Norma se persigna al pasar por la iglesia. Ella a pesar del dolor puñal cree en Dios y en la Virgen de Itatí. Sabe que tuvo varios impulsos como para  “arrancar el altar y hacerlo cagar”. Los tuvo, pero no se atrevió. “Es que él no me lo protegió”, dice.

El altar rojo de dos metros con casita a dos aguas del Gauchito Gil es imponente. Se ve desde un par de cuadras. Lucas lo levantó con un amigo en una tarde de marzo de 2011, después de la promesa que le hizo al protector de los pobres cuando le dieron trabajo en la General Motors. El laburo duró seis meses, pero él decidió dejarlo. Cada día le prendía una vela colorada. Así lo muestra una de sus últimos posteos en el muro de facebook.  Se ve parte de su cuerpo, su mano sosteniendo el teléfono para tomar la fotografía. Y Norma no quiso cerrar ese muro tan visible. Lucas se ve reflejado en el vidrio del altar, que hoy sobreviene en Pavón al 4900 (Necochea a la misma altura).

“Ojo que parece Kosovo”, dice Norma al entrar en su casa de zona sur. Está casi en la esquina de Pavón y Santa Rosa de Lima, lugar dónde llegaron a principio de los ’80, cuando los únicos sonidos que podían despertarlos a la madrugada eran los tiros de los milicos o alguna corrida de grupos que operaban en la clandestinidad. De familia “peronista y de central”, ella recuerda el terror que siempre le tuvo a las armas por aquella vez con su abuelo. Un revólver de culata negra con un brillo plateado en el caño largo que encandilaba cuando disparaba. Fue cuando ella tendría 11 o 12, época en que el viejo la usaba “para cuetear a unas palomas”, que  tumbadas y llenas de polvo se desahuciaban en tierra.

Norma también recuerda esas y éstas noches y hasta encuentra alguna sincronía entre los ruidos de balas que escupían los grupos de tareas y los de las bandas narco, que cada vez se escuchan más temprano. “Yo le dije a todos, al juez, a la fiscal, al ministro (Raúl) Lamberto y al diputado (Agustín) Rossi: Ustedes son como los milicos, están matando a toda una generación. Y eso es imperdonable. No puedo creer que no se pueda cambiar”.

Norma dice que en su barrio los tiros retumban todas las noches como una banda de sonido ensordecedora. Y como una película de terror que pareciera que nadie y todos quieren dejar de ver.
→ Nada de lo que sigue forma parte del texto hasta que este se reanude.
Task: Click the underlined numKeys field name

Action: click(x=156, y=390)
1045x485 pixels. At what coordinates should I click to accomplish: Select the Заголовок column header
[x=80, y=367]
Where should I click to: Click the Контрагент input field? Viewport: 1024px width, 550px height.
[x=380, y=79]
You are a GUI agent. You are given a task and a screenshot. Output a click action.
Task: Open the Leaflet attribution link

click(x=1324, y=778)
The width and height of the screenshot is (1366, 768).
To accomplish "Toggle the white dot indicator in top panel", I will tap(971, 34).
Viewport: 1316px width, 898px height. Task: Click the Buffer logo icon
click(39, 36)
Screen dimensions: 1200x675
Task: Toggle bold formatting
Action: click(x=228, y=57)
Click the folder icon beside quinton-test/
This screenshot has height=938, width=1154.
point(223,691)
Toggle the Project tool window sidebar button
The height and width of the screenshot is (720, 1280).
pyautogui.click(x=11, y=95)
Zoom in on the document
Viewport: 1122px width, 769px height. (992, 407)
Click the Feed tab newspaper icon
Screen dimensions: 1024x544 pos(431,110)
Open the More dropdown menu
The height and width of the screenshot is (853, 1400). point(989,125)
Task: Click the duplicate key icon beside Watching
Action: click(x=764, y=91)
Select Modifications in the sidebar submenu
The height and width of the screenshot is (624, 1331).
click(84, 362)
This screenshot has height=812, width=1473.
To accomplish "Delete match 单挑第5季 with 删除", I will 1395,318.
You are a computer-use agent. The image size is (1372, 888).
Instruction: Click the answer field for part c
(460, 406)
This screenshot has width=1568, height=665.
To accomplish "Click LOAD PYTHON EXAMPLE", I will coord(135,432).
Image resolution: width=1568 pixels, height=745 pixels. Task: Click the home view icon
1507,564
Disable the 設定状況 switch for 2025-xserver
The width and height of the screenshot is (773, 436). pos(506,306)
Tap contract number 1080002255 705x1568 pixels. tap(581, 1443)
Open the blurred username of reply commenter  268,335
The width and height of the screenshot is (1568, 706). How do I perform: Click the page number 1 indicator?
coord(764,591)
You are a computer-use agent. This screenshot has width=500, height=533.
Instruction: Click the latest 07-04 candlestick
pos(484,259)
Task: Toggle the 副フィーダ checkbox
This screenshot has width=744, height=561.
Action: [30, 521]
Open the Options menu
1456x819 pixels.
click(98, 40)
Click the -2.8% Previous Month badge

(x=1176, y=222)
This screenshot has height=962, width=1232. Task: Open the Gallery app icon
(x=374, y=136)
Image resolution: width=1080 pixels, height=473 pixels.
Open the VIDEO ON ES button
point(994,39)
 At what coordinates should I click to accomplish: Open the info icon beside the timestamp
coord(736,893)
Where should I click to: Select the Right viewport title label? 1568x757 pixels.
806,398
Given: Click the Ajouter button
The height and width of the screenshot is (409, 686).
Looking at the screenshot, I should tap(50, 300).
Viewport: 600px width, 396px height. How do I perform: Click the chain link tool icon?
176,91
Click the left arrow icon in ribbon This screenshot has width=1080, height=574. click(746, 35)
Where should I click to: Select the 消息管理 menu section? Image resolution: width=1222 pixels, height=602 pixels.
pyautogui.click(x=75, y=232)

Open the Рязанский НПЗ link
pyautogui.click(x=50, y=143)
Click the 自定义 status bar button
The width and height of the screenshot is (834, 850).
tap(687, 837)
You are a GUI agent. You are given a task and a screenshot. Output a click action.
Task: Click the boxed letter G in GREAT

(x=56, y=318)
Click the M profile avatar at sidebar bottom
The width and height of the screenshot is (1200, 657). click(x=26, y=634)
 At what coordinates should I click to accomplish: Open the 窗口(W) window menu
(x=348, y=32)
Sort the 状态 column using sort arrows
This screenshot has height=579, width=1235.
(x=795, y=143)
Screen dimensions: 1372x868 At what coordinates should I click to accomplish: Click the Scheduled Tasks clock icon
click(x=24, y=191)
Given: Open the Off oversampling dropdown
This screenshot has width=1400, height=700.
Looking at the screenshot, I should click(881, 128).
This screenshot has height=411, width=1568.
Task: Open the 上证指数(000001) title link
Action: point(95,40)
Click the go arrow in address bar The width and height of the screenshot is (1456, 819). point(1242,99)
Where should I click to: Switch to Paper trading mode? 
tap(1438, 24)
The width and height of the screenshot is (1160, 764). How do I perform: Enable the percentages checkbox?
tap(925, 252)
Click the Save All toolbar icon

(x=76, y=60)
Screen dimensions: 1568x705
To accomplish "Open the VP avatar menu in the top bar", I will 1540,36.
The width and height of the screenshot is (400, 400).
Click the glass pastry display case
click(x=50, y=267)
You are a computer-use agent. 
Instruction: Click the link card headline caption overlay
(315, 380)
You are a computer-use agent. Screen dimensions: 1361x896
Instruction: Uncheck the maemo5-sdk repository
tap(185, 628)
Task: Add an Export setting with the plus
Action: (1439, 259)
En un extremo de la ciudad, en el sur, quedan atrás las moles de cemento, los nonoblock del Fonavi, la zanja,  la banda del tanque y las barritas de pibes que se juntan ahí. Quedan atrás los cuchicheos de vecinas que saben.  En otro extremo, en Pellegrini y Vera Mujica, frente del hospital en donde  hace siete meses se fue Lucas, Norma respira. No hay lágrimas esta tarde. Sabe que no puede desarmarse. Aún queda el viaje de 50 minutos en el 122, que la dejará de nuevo en su casa y mañana otra vez volver por Oscar.  “En el momento en el que le pegaron los tiros a mi hijo me mataron a mí“, repite. Pero en cada nuevo viaje le quedará tiempo para pensarse muerta cuando -aún sin saberlo- Norma decide aferrarse a la vida y seguir hacia adelante. Otro día más.